1. Use a Descriptive Image
There is so much competition for a reader’s attention when it comes to your book cover. Look at the row of suggestions for Goodreads, above. Some of the titles and covers stand out quickly and you have an idea what the book is about, while others leave you guessing.
In many cases a good, descriptive image helps sell your eBook to readers. It tells them a little something about the story therein and can help garner interest.
A descriptive image can be a photo, but it doesn’t have to be. Look at the cover above for “Death Comes to Happy Acres.” The outline of a cat on a colored background provides an immediate glimpse into a character in the eBook. The imagery also provides a great backdrop for the text that’s easy to ready and visually engaging.

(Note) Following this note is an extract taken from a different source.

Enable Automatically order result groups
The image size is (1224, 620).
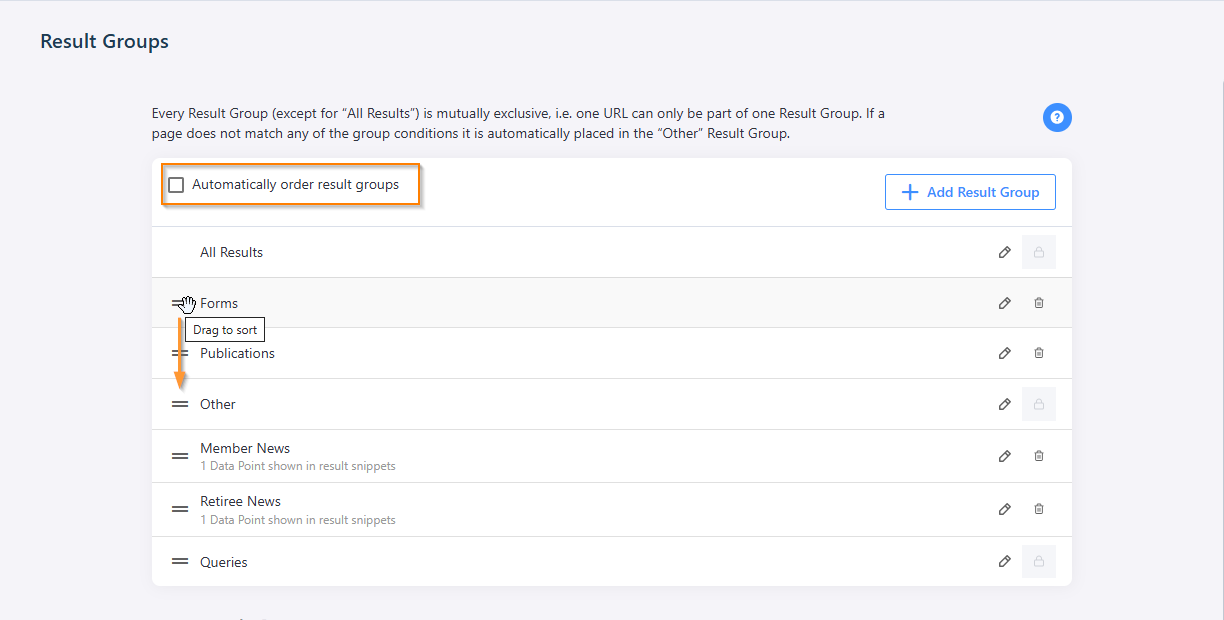pos(176,184)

A simple image is often better than something more elaborate when it comes to an eBook cover. Keeping in mind that many users will first see the cover at a small size on a screen (maybe even their phone), among other book covers.
2. Stick to Easy-To-Read Typography
While physical books can include a lot of text on the cover, that should almost never be the case for an eBook. The cover should, at a maximum, include three bits of copy:
Any accolades, such as New York Times Bestseller
Easy to read typography can make or break an eBook. Text has to be easy to read and in a typeface that’s appropriate to the content of the book.

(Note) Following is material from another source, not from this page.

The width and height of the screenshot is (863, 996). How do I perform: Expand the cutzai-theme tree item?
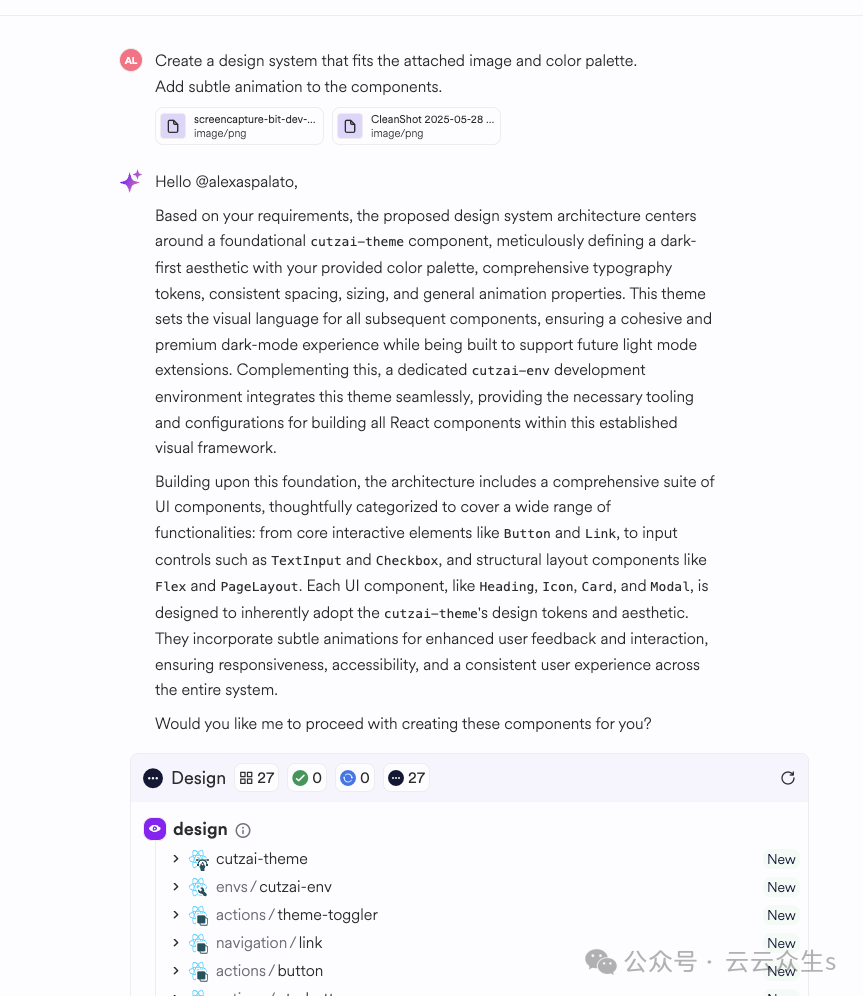point(176,859)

Use the top half of the space for the title of the book, unless it is for a well-known author.
Opt for a display typeface that’s rather bold. Sans serifs with uniform strokes are often easiest to read. Think of typography for an eBook cover in the same way you would display type for a mobile website. The shape and function are similar.
Design plenty of contrast between the background and text to ensure readability.
Don’t be afraid to make lettering big. A significant part of the canvas can be given to the book title.
A drop shadow or interesting type treatment is acceptable, but don’t go crazy with effects. The goal is readability, not to have the flashiest effects.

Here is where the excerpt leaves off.